5. Use the Hyperfocal distance
Hyperfocal distance is a complex terminology as it involves lots of mathematical calculations. So much so that even professional photographers find it difficult to explain and even use.
Out in the field without a calculator or a reference chart, it is extremely difficult to even follow the hyperfocal distance. So whatever I am going to discuss is going to be limited to the simpler things.
If you wish to use hyperfocal distance there are apps available on both Apple and Google PlayStore. You can download any of those apps to calculate the hyperfocal distance on the fly.
Here is one of them for Android-based phones –
In very simple terms Hyperfocal distance is the distance at which you should be focusing your lens for the greatest depth of field. The applications for hyperfocal distance are the greatest in landscape photography because this is the main genre where you need a vast depth of field.
In landscape photography, if you are focusing on the background your foreground will be completely out of focus. In the same way, if you focus on the foreground your background will be completely out of focus. You need to find a balance between your foreground and your background maximizing the depth of field.
There are two distinct schools of thought when it comes to hyperfocal distance. One school says that the aperture you set will impact the hyperfocal distance. This comes from the logic that when aperture changes depth of field also changes with it.
The other school of thought states that hyperfocal distance is the point at which acceptable sharpness is equal both in front and behind that point. Even if you were to change the aperture that is not expected to change. And therefore hyperfocal distance is not impacted by the change in aperture. That said, the depth of field will change between two apertures.
6. Always shoot in RAW
RAW format retains all of the data that the camera captured, without processing or losing that data. This means with a RAW file you have the option to push the shadows and get more details out of them, suppress highlights, adjust the mid-tones, adjust sharpness, work on the noise, and do any number of edits to the exposure and color balance. A RAW image is like a lossless format and thus the file size is also larger than a JPEG image.
JPEG on the other hand is a format that is already processed. Either by the camera using the built-in RAW to JPEG processor or by a third-party image processor like Adobe Photoshop or Lightroom or CaptureOne.
Whatever is the source of that JPEG it is already finalized. It does not provide any flexibility in terms of editing the image any further. Any further edits will only degrade the quality of the image and not add anything to it.
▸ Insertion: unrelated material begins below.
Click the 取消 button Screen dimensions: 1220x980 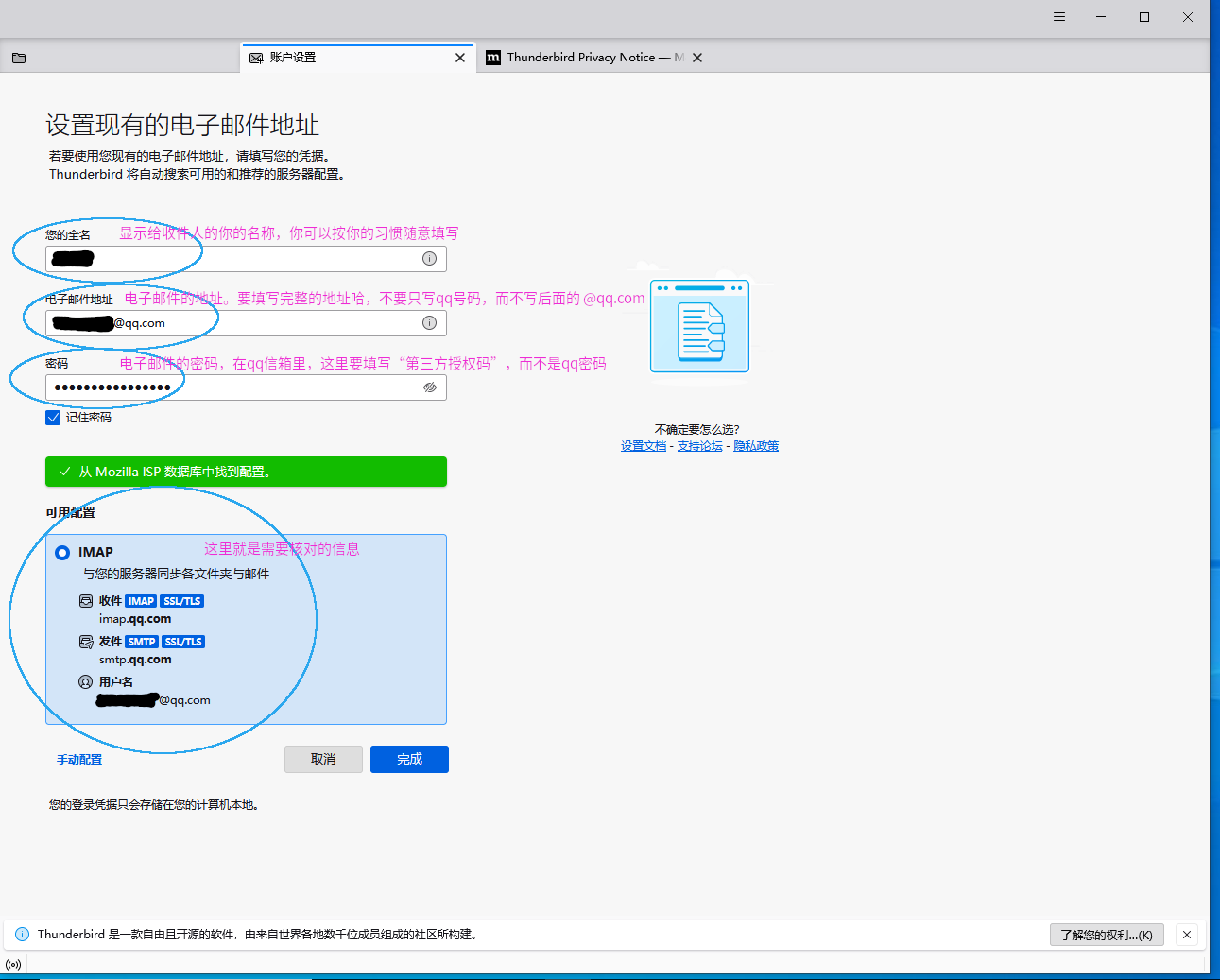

7. Learn to master the tricks of post-processing
For landscape, photography post-processing is a must. An integral part of post-processing is to ensure that you achieve a greater dynamic range. Sometimes you have to use HDR techniques where you blend in two or more exposures to achieve that high dynamic range.
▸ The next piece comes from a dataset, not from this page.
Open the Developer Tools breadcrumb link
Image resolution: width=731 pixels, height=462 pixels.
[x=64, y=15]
You post-processing your images having shot in RAW format is the next logical step. With post-processing you can control the mood of the image by adjusting the color tones, pulling down the exposure of the sky, and pushing the shadows to increase the dynamic range.
These days ISO invariant cameras like the Sony a7III have made it possible to capture a lot of detail in a single exposure. Additionally, these cameras have a low noise threshold and therefore you can push the shadows comfortably up to 4 to 5 stops without the image suffering from too much noise.
8. Bonus tip – Shoot in the right light
Shoot only during the golden hours of the day. These are the times of the day when the sunlight travels parallel to the surface of the earth. You get very high contrast along with perfect illumination of natural formations which is impossible during other times of the day.
The interesting thing is you don’t always have to shoot with the light, you can experiment by shooting against the light and shoot your subject back-lit rather than front-lit.